Un tuffo dove l'acqua è più blu... o almeno si spera. Nessuno meglio di un cliff diver può avere a cuore il problema dell'inquinamento da plastica dei mari. Le evoluzioni artistiche e sportive di questi atleti iniziano sulle scogliere e finiscono negli oceani, dopo oltre 20 metri di caduta libera, e sono incorniciate dai paesaggi marini più suggestivi del mondo: scorci da cartolina un tempo incontaminati, oggi invasi da maree di rifiuti galleggianti.
Dalle parole ai fatti. Proprio una giovane tuffatrice, la 23enne statunitense Eleanor Townsend Smart, ha lanciato un The Clean Cliffs Project, un progetto che abbina alla bellezza dei tuffi estremi quella di mari più puliti: abbiamo incontrato Eleanor "Ellie" a Dublino in occasione della seconda tappa della Red Bull Cliff Diving World Series, l'11 e 12 maggio 2018, dove si è esibita.

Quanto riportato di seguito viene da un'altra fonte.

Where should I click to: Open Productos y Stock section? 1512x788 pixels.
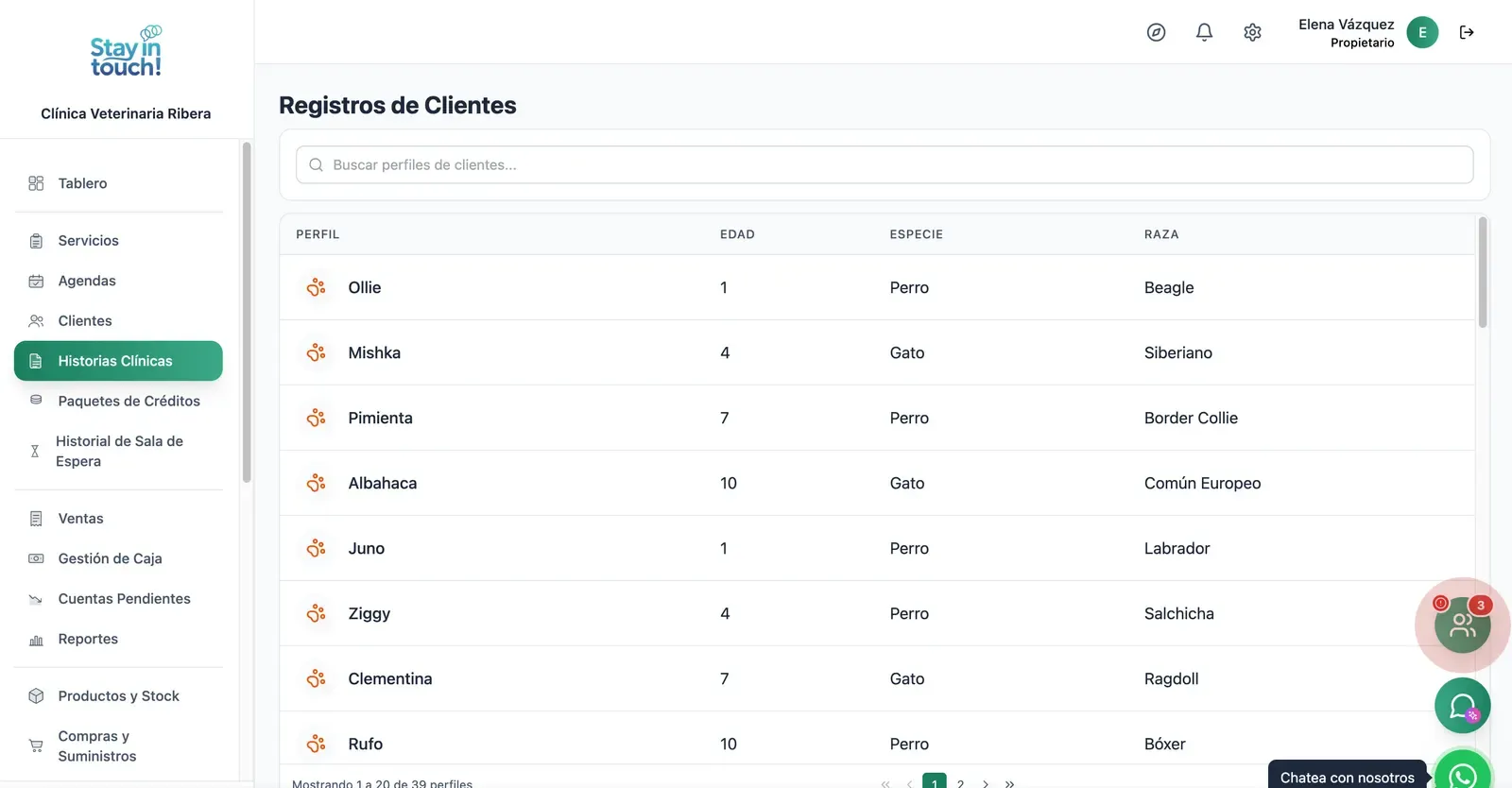tap(118, 696)
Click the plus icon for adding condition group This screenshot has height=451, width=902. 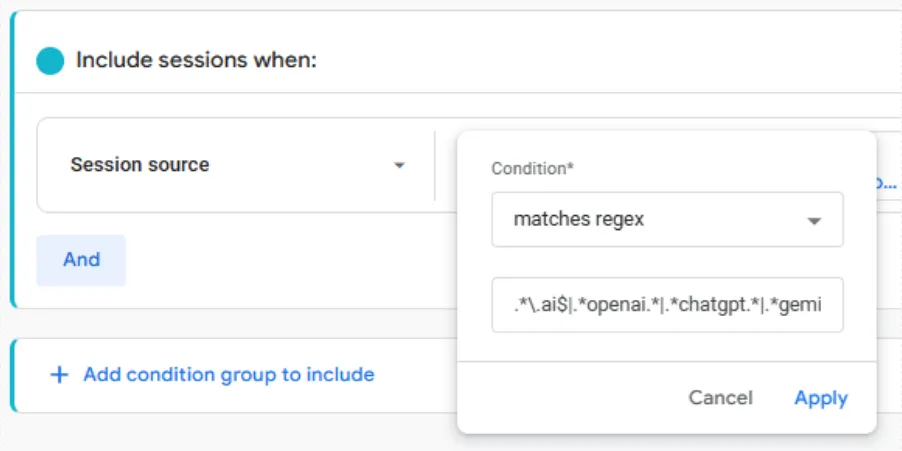click(x=60, y=375)
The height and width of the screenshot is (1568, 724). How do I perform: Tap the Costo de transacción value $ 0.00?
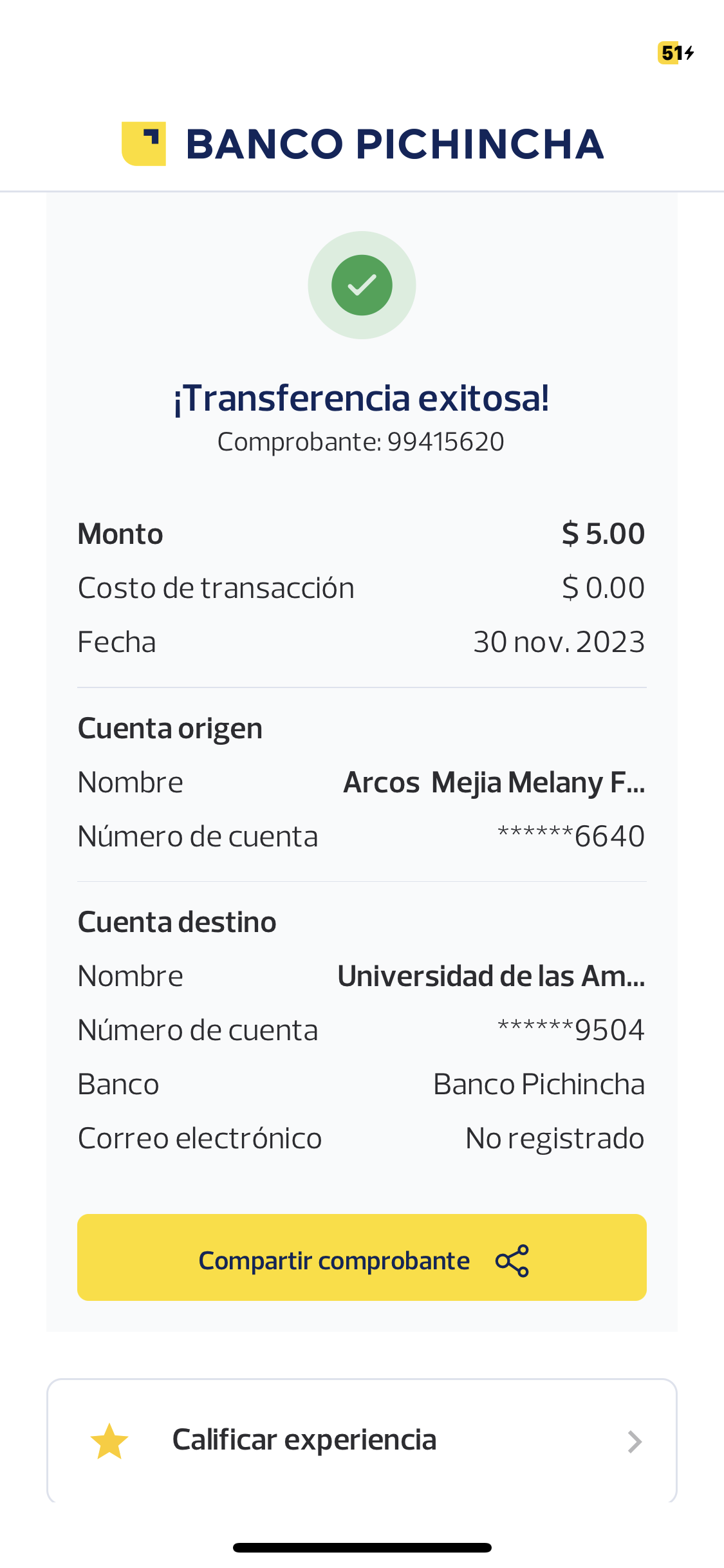point(603,588)
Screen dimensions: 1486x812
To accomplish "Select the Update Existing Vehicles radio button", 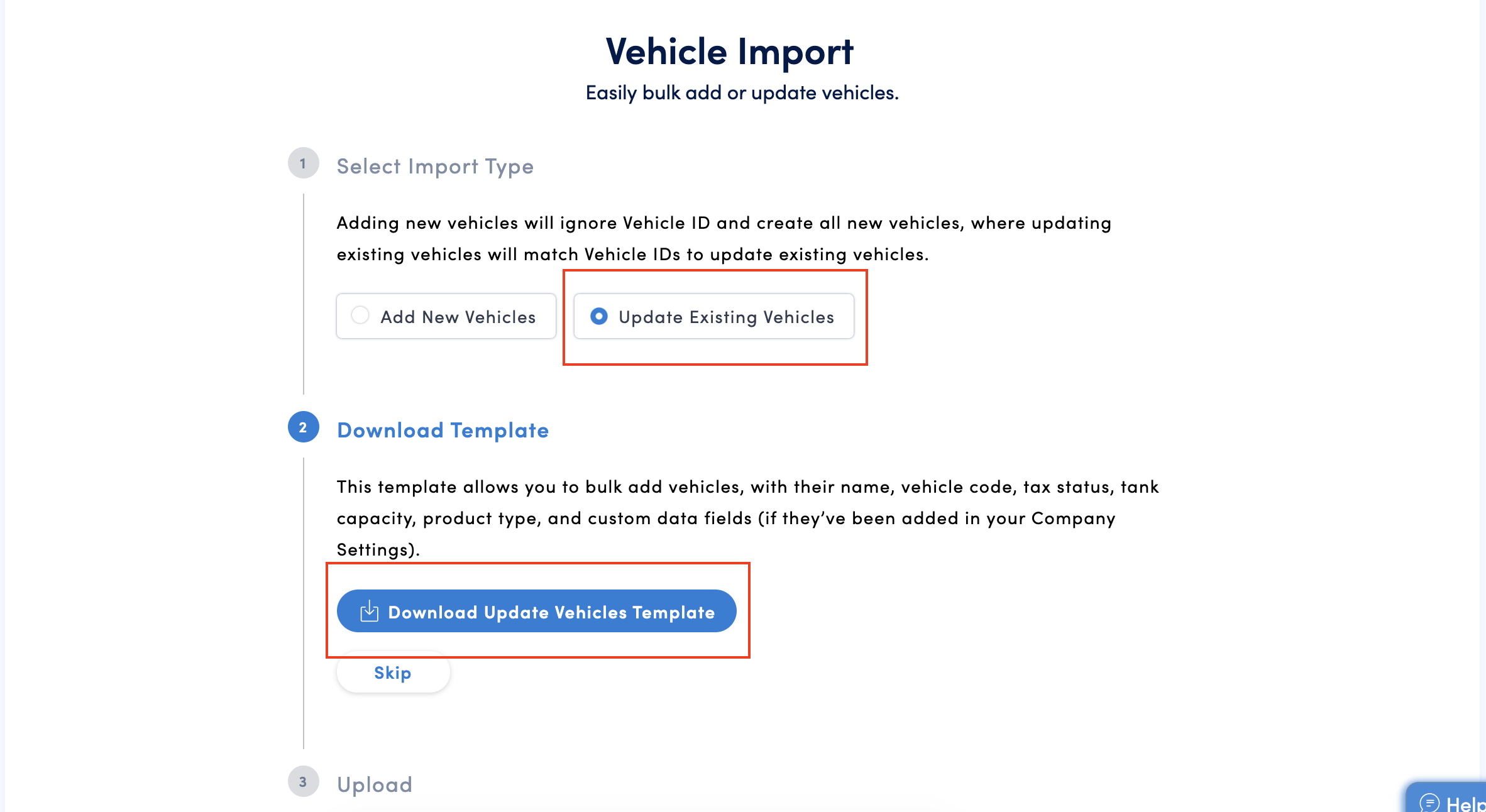I will [x=599, y=316].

«Vengo da Kansas City, al centro degli USA - racconta - non sono cresciuta vicino all'oceano e non avevo una forte percezione del fenomeno dell'inquinamento da plastica, ma quando ho deciso di continuare la mia carriera come tuffatrice professionista volevo farlo per uno scopo più nobile che per me stessa. Viaggiando, ho cominciato a vedere ovunque luoghi sommersi dalla plastica. Ancora nessuno nella nostra comunità si stava occupando di questo, così ho deciso che sarebbe stato il mio compito.»
Ellie Smart è un'atleta capace di eseguire avvitamenti e salti mortali nell'aria, sfidando le raffiche di vento del Nord Atlantico, e sopportare l'impatto del corpo con un "muro" d'acqua a 11 °C di temperatura. Ma è anche una super attivista, e abbiamo approfittato della sua esperienza per chiederle alcuni consigli pratici per ridurre l'utilizzo di plastica: ecco che cosa ci ha detto (l'articolo prosegue sotto il video).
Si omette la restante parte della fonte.